Newly diagnosed chronic granulomatous disease in a 53-year-old woman with Crohn disease

Abstract

Chronic granulomatous disease (CGD) is characterized by defective bactericidal activity of white blood cells, specifically, a defect in superoxide production. Patients experience infections, predominantly caused by catalase-positive bacteria and fungal organisms, that may be severe and life-threatening. Most cases of CGD are diagnosed in children; however, it may rarely go undiagnosed until adulthood in individuals with unexplained infections and granulomatous inflammation. To describe an adult with Crohn disease and recurrent infections who was newly diagnosed as having CGD. A 53-year-old woman with a history of liver abscesses and Crohn disease presented with Burkholderia cepacia pneumonia and required a right middle lobe resection.

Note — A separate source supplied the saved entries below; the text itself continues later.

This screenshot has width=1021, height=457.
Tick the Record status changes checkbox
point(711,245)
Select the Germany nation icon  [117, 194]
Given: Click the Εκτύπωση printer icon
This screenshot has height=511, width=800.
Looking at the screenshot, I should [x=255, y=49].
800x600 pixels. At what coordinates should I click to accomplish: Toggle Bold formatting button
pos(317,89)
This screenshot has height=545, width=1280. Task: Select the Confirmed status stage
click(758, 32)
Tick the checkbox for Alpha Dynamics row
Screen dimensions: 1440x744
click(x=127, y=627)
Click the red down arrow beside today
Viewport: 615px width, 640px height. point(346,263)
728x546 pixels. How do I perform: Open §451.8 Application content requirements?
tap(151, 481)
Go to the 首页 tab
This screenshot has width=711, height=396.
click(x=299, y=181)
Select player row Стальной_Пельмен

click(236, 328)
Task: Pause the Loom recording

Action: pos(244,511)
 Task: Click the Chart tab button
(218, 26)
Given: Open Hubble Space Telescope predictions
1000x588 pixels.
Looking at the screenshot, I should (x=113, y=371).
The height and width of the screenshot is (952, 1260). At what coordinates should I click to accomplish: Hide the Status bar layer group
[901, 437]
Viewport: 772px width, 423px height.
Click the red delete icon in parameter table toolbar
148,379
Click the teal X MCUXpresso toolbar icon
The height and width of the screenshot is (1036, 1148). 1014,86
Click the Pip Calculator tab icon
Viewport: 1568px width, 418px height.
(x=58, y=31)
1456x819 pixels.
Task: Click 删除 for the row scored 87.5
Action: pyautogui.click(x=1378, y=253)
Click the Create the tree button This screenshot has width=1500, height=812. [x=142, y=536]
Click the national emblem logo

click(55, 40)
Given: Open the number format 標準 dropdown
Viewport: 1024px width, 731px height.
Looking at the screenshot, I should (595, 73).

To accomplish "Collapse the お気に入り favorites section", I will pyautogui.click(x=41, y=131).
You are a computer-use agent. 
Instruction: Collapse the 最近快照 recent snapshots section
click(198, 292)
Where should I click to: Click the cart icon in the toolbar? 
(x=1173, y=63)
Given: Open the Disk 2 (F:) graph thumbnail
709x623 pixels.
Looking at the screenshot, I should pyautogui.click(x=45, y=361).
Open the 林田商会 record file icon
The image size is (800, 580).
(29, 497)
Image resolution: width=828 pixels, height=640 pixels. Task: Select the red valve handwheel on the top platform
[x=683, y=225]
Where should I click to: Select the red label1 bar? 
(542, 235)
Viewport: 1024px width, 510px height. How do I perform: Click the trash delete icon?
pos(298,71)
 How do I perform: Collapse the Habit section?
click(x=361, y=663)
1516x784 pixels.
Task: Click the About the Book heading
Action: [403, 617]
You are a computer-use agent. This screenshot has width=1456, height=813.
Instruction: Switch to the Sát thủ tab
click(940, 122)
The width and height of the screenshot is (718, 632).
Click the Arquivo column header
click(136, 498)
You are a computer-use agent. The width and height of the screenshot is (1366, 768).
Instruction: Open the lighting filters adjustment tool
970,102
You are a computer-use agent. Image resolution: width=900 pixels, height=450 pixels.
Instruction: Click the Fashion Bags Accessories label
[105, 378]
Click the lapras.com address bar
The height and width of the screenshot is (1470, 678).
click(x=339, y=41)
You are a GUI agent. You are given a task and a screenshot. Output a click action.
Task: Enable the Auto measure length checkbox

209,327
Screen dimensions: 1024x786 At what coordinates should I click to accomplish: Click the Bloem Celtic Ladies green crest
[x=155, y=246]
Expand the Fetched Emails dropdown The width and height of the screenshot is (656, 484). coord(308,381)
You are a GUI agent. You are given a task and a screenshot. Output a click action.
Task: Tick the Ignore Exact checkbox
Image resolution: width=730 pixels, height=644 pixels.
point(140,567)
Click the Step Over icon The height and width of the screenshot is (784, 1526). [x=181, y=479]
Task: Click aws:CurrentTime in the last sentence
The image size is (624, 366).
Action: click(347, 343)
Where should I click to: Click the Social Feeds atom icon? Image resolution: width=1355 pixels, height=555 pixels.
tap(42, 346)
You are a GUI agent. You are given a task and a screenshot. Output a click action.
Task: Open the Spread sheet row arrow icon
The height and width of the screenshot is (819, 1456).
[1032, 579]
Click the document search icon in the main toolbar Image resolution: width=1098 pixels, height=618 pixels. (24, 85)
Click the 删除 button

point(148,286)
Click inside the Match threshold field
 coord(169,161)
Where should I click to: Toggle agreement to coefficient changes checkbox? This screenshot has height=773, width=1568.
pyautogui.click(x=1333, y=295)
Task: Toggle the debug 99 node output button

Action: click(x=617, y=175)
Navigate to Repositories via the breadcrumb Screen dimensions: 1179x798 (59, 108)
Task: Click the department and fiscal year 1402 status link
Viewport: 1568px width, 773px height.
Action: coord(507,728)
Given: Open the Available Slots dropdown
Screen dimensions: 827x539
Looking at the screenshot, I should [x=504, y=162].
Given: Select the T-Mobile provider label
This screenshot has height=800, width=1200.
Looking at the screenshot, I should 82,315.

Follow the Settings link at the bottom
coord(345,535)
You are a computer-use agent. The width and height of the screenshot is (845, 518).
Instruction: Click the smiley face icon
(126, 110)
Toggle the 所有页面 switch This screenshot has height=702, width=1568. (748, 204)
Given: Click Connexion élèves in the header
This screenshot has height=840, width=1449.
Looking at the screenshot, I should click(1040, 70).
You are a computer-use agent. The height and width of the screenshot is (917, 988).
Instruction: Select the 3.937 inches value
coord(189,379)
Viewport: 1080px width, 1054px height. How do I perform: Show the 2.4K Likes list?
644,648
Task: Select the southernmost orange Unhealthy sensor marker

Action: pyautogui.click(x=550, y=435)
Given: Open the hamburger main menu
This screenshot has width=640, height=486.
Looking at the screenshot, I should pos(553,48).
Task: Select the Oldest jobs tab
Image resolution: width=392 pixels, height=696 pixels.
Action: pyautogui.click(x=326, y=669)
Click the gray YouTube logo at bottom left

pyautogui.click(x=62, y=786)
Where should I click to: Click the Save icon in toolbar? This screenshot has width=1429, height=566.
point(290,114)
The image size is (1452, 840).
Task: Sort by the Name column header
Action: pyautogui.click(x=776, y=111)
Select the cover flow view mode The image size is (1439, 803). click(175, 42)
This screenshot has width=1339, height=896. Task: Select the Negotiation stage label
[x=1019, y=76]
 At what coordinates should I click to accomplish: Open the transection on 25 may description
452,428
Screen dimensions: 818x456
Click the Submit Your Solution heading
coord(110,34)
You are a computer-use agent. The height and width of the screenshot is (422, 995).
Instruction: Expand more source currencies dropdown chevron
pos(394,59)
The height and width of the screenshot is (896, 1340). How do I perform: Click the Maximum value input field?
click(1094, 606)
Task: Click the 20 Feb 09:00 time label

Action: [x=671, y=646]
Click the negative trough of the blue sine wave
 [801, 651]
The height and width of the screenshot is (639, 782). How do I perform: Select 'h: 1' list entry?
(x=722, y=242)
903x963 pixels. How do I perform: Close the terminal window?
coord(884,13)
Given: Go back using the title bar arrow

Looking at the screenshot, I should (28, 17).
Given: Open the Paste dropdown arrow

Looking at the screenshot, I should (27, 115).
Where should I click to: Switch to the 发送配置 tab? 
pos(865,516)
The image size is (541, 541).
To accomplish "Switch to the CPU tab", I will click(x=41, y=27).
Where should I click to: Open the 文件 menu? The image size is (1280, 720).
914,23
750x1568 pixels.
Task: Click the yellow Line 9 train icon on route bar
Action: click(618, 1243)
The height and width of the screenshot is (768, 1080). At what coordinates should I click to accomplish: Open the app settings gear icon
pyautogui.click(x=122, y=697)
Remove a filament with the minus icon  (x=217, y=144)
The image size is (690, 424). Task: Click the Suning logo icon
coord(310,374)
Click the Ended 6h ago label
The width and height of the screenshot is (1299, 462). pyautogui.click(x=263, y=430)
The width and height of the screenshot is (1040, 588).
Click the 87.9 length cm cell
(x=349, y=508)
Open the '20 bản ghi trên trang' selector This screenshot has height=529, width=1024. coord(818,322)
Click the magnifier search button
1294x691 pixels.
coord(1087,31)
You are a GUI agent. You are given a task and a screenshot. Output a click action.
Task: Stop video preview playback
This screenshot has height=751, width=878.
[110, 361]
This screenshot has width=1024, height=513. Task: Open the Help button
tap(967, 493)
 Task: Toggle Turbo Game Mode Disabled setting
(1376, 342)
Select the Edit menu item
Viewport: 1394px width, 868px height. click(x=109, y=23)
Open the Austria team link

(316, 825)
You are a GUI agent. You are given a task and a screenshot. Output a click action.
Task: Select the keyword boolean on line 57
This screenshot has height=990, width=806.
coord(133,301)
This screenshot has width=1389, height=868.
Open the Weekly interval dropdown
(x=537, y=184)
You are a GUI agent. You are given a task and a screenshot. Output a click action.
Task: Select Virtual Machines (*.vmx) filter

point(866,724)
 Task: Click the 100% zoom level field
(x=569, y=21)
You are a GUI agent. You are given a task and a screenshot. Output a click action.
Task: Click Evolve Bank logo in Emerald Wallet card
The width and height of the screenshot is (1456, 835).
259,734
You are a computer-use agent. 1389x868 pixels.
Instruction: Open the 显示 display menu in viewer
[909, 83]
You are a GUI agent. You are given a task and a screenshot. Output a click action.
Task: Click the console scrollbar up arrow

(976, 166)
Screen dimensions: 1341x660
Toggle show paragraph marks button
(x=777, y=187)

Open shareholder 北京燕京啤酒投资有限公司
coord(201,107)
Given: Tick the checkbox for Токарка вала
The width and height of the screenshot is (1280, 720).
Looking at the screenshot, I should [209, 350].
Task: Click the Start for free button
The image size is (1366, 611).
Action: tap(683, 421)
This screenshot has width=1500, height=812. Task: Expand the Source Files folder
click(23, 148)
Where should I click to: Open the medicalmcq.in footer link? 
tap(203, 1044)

Nitroblue tetrazolium test results confirmed the diagnosis of CGD, and Western blot analysis revealed the absence of the 47-phagocyte oxidase protein. Levels of Crohn-associated specific antibodies to Saccharomyces cerevisiae and Escherichia coli outer membrane porin C were elevated. The patient, newly diagnosed as having CGD, was given intravenous trimethoprim-sulfamethoxazole, after which she improved clinically and was discharged from the hospital in stable condition to receive daily oral trimethoprim-sulfamethoxazole treatment. The concomitant occurrence of Crohn disease and CGD, both characterized by granulomatous inflammation, is noteworthy. This case study demonstrates that CGD should be considered in adults with recurrent infections, especially those caused by catalase-positive organisms, such as B cepacia.